Task requirements: Return each line of the records below verbatim, with no changes.

Materials provided:
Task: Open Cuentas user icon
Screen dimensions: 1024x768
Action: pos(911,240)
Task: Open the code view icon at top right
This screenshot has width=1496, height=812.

Final result:
Task: Open Cuentas user icon
Screen dimensions: 1024x768
Action: pos(911,240)
Task: Open the code view icon at top right
This screenshot has width=1496, height=812.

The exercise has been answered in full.